A Visit to H. J. Williams the Blacksmith

From the Windsor & Richmond Gazette, Saturday, 3 February 1900.

During a recent visit to Riverstone we looked in at Mr H. J. Williams’ smithy. In addition to the blacksmithing business, Mr Williams goes in for the wheelwright’s business, and we had often heard of the good vehicles he turns out.

He does tyring work on a new plan of his own invention, which undoubtedly possesses many advantages over the old system. The platform is a cast iron plate 3 inches thick and 7 feet across. As soon as the heated tyre is put on the wheel, the platform is flooded by means of an ingenious device. A large square box is by means of a lever sunk into a pit filled with water, which flows over on to the platform, the water supply coming from a brick tank 10 x 12.

There is no smoke or charring of the wheel as under the old plan, and we were informed that a tyre 3½ in. x 1½ in. can be put on without any inconvenience in the way of smoke, or any damage being done by burning. Mr Williams pointed out to us the frame of a cart which hung in his shop. It has been there four years without paint, varnish or oil, and it is impossible now to see where the joints went together.

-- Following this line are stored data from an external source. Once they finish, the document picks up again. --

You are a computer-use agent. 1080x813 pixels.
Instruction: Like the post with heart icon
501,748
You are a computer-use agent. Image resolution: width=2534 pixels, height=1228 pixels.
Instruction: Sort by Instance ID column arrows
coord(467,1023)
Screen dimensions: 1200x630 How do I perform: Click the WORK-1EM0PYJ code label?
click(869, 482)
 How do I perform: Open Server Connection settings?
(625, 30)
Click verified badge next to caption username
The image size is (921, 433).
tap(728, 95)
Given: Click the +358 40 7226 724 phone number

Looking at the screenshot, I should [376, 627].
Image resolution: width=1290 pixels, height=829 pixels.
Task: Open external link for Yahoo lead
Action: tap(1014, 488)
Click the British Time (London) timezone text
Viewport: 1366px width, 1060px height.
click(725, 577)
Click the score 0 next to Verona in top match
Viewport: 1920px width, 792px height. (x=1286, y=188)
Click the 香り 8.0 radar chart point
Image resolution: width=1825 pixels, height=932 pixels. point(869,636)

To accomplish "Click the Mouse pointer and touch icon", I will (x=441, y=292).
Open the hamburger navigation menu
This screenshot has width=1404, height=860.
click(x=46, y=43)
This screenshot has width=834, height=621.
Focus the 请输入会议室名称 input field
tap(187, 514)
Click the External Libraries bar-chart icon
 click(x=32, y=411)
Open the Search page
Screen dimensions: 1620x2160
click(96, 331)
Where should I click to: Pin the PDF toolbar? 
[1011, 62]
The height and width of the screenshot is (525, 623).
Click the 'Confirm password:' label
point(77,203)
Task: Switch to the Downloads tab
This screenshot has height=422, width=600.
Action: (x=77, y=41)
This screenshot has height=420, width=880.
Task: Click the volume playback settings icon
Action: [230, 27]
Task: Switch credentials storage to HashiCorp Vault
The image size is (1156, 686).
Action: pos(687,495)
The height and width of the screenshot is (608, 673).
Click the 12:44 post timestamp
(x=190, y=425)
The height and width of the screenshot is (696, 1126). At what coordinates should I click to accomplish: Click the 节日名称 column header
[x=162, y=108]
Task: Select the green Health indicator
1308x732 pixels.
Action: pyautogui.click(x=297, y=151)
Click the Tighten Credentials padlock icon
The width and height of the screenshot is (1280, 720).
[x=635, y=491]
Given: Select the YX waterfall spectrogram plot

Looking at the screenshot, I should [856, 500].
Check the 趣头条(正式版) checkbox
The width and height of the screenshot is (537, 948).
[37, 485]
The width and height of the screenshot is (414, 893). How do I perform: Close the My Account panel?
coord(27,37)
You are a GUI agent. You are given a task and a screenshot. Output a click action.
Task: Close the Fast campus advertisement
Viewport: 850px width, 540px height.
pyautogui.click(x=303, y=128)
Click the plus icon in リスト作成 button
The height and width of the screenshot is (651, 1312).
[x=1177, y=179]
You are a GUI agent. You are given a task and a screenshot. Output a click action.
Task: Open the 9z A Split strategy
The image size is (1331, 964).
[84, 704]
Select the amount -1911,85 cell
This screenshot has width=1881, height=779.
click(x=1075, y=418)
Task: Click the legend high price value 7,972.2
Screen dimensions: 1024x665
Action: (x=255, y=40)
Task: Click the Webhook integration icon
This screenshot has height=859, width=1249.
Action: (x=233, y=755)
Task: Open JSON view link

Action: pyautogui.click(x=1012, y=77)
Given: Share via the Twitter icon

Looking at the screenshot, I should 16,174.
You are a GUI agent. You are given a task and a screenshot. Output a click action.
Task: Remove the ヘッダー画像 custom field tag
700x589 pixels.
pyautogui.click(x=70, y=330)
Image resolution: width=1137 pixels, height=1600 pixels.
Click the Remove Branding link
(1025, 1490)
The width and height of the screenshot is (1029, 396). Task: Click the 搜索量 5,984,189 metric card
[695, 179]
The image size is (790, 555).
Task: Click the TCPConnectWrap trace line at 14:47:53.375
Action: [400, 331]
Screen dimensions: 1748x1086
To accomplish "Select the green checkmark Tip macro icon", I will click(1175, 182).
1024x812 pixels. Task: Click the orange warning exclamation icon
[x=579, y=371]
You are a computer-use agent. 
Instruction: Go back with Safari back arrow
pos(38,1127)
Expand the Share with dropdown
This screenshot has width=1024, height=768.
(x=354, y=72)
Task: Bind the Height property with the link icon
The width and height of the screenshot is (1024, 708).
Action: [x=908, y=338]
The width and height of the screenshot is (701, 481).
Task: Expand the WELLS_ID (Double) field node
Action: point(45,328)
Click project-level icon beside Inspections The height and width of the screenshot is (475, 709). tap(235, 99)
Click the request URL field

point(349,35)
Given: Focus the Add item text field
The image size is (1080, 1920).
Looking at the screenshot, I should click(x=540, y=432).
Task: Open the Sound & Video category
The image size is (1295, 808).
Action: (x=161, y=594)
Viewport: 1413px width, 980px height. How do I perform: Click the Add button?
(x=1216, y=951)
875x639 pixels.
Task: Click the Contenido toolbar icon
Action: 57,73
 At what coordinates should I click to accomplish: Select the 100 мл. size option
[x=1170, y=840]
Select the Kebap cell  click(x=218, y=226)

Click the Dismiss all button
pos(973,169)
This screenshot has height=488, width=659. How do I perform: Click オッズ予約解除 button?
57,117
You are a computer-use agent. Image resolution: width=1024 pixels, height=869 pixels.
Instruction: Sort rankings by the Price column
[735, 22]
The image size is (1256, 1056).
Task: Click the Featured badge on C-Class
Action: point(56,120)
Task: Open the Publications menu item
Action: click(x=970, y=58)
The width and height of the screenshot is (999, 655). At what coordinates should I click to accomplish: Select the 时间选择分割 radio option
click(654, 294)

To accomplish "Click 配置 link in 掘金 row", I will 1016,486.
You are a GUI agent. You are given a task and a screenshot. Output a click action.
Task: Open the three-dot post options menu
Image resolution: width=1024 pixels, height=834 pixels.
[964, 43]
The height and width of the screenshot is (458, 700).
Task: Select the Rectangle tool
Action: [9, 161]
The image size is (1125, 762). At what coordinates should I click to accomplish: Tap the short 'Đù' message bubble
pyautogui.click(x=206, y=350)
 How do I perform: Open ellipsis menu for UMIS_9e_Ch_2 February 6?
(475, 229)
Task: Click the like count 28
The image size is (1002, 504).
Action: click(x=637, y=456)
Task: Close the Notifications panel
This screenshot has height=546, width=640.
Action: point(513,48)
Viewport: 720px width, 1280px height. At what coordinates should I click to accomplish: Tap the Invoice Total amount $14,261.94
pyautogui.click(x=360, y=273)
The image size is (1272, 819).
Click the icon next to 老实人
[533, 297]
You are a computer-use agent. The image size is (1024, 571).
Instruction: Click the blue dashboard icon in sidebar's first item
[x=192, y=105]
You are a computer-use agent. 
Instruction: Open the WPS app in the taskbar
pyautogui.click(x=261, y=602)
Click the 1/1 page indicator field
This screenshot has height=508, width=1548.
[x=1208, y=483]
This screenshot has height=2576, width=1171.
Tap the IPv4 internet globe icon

One of the best spring carts in the district is that which was turned out of this establishment for Mr James Ouvrier. This is said by competent judges to be a fine piece of workmanship. Seven new drays have recently been turned out for Mr Ouvrier and one for his brother, Mr John Ouvrier, of Windsor, and they are admitted to be as good as anything in the country.

Messrs James Kilnane and W. Fitzgerald have sulkies made at Williams’ factory which would be a credit to any tradesman, and we heard of another of his sulkies which has been running for seven years without having the tyres cut.

Horse-shoeing is also a branch of the business, and in this line, too, Mr Williams is a competent tradesman. In fact there is no manner of work in the trade of blacksmithing, wheelwrighting, and painting vehicles that he cannot do, and such a good all-round tradesman deserves to be patronized.